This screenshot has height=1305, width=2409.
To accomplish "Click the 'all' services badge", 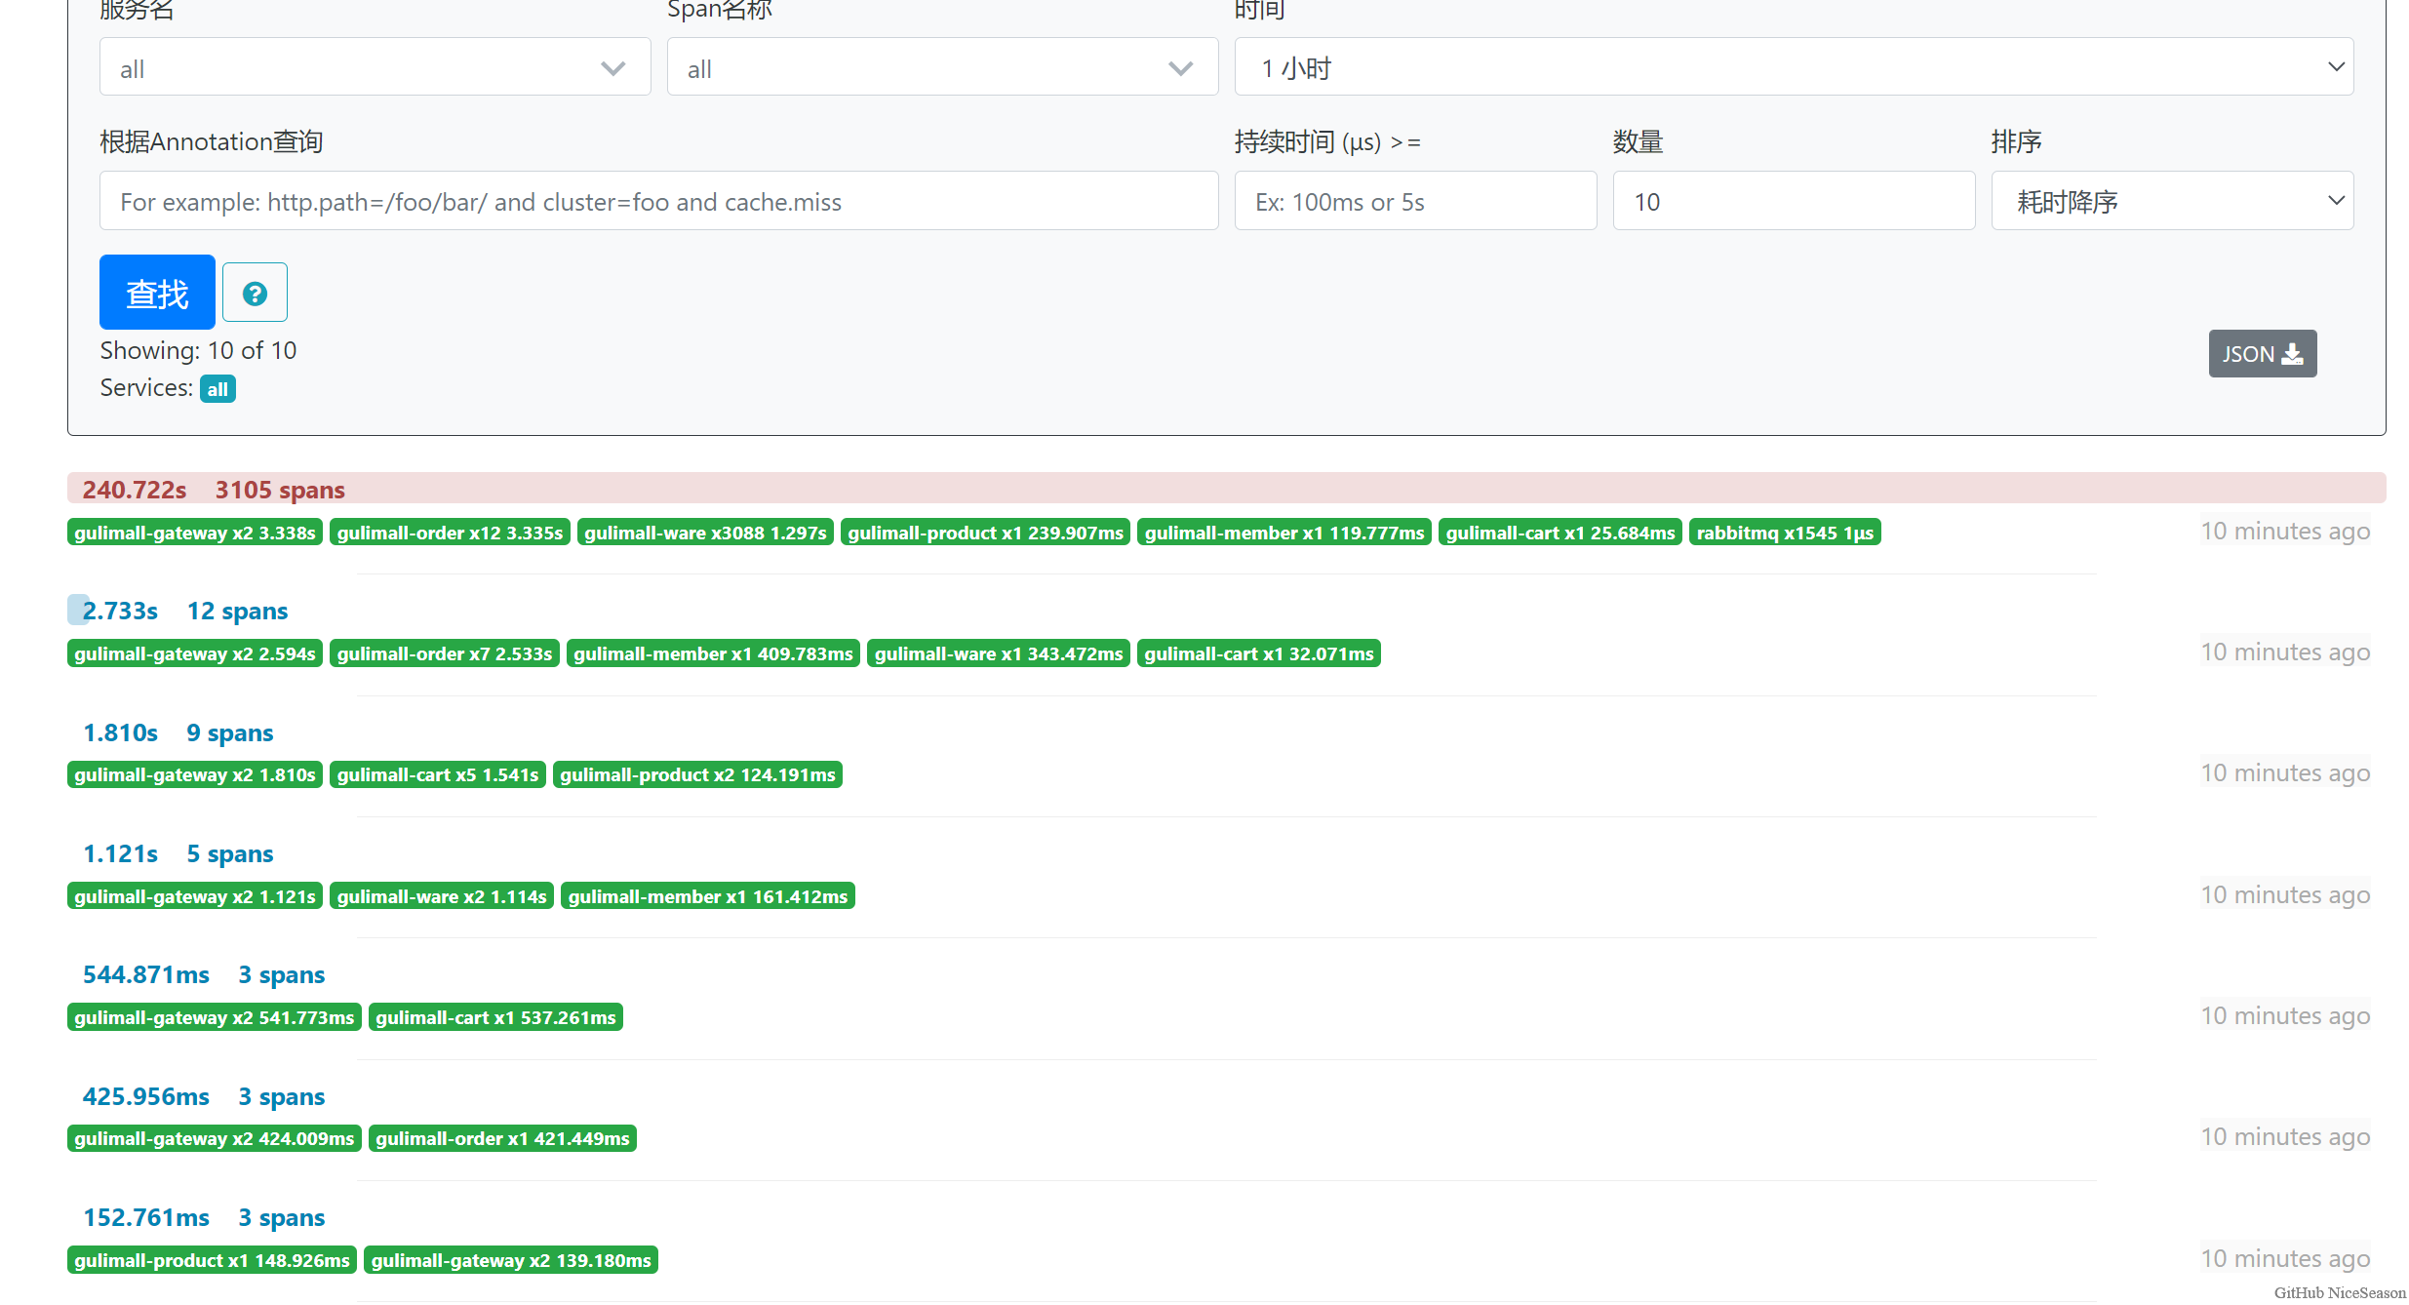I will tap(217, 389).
+ + + + +
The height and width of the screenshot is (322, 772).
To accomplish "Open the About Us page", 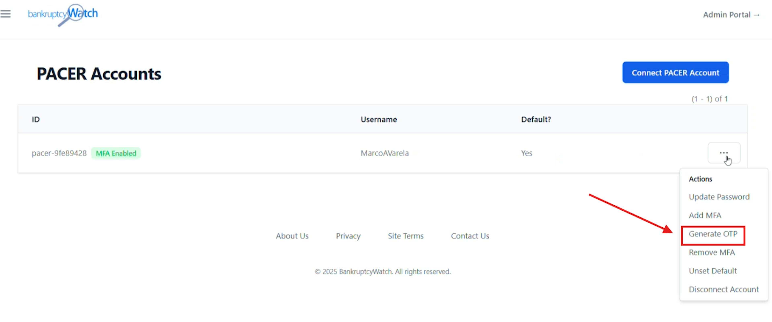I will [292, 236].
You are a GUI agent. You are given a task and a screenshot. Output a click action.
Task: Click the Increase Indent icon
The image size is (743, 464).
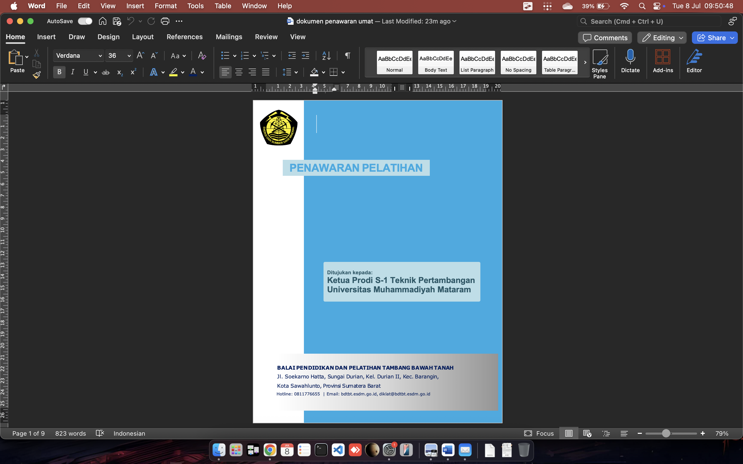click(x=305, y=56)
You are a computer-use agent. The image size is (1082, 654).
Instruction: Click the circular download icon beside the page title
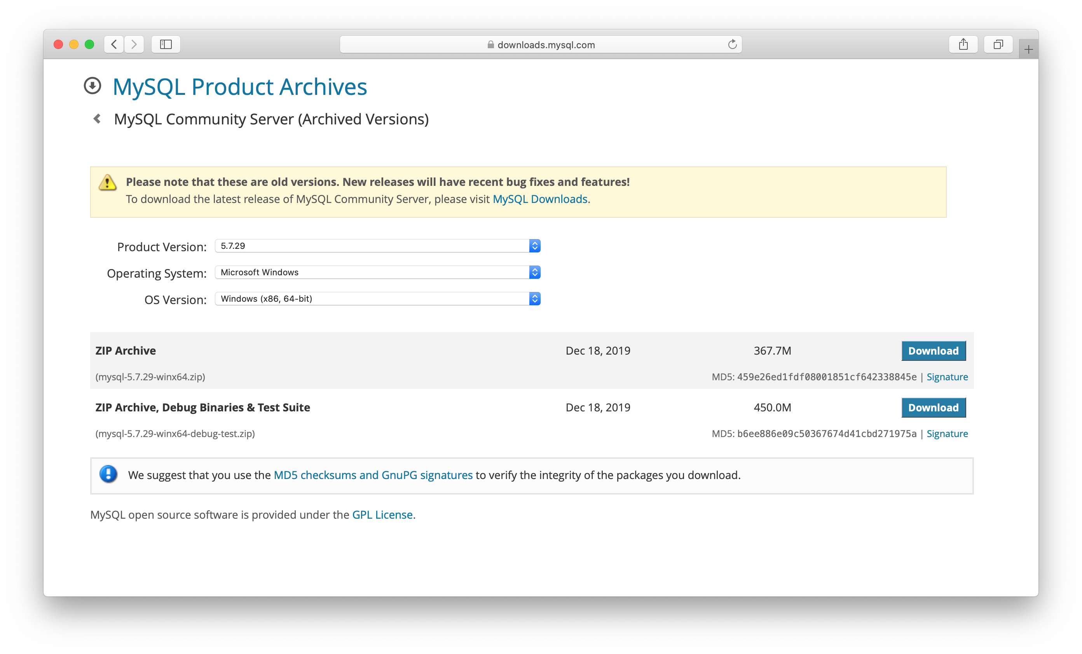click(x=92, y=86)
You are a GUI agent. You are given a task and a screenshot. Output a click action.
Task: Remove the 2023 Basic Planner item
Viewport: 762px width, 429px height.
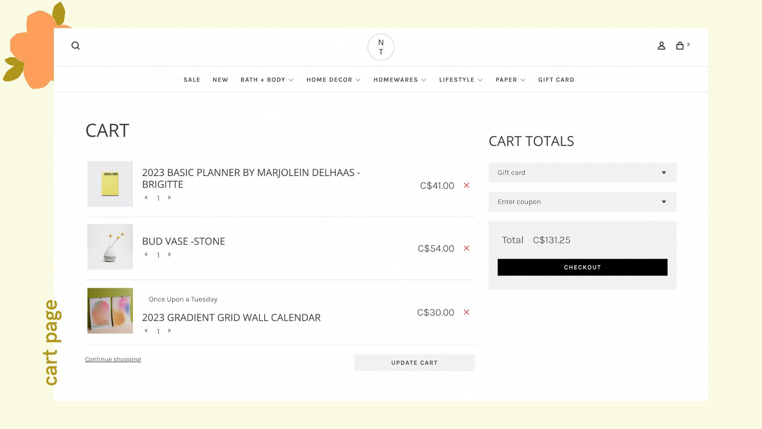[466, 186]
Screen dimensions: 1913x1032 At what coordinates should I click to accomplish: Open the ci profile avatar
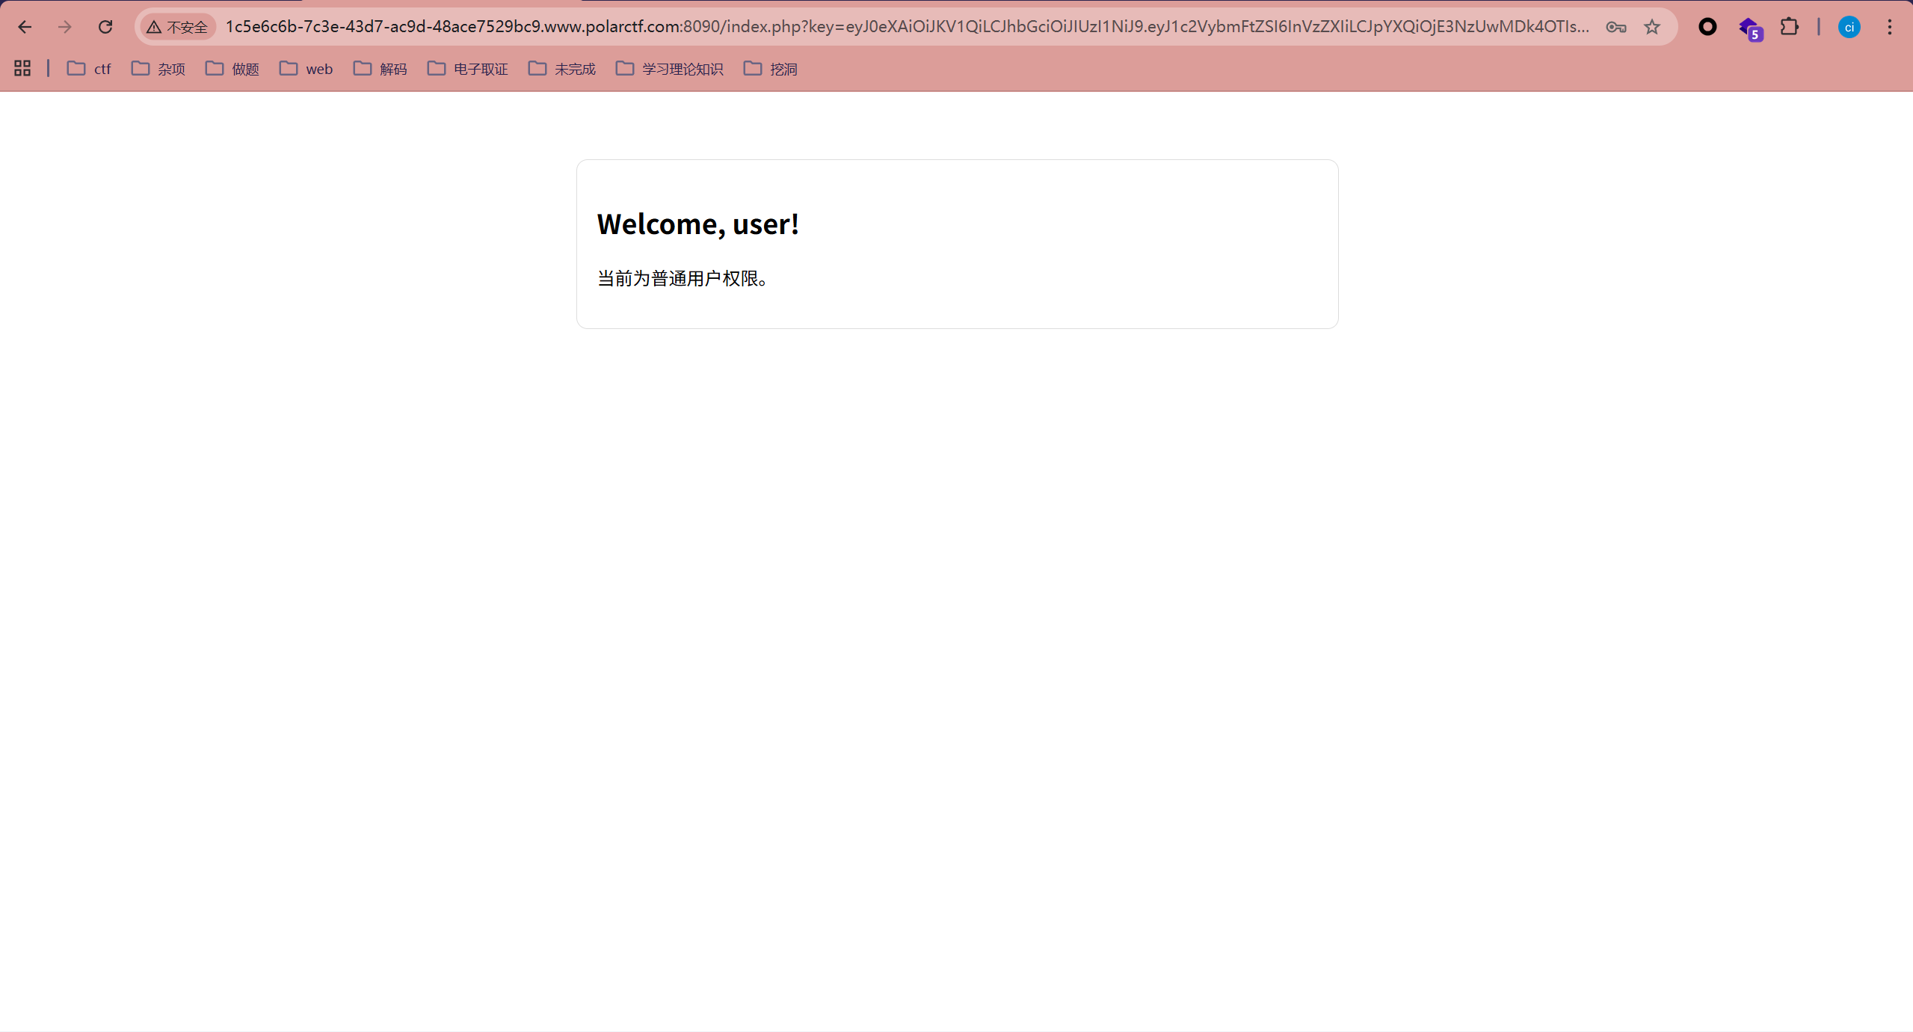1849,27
+ + + + +
§ **What to produce**:
Go through the entries above and copy every line containing "screenshot".

§ **Response area**:
This screenshot has height=1305, width=2409.
The height and width of the screenshot is (322, 772).
You are a GUI agent. You are given a task and a screenshot. Output a click action.
You are a GUI agent. You are given a task and a screenshot. Output a click action.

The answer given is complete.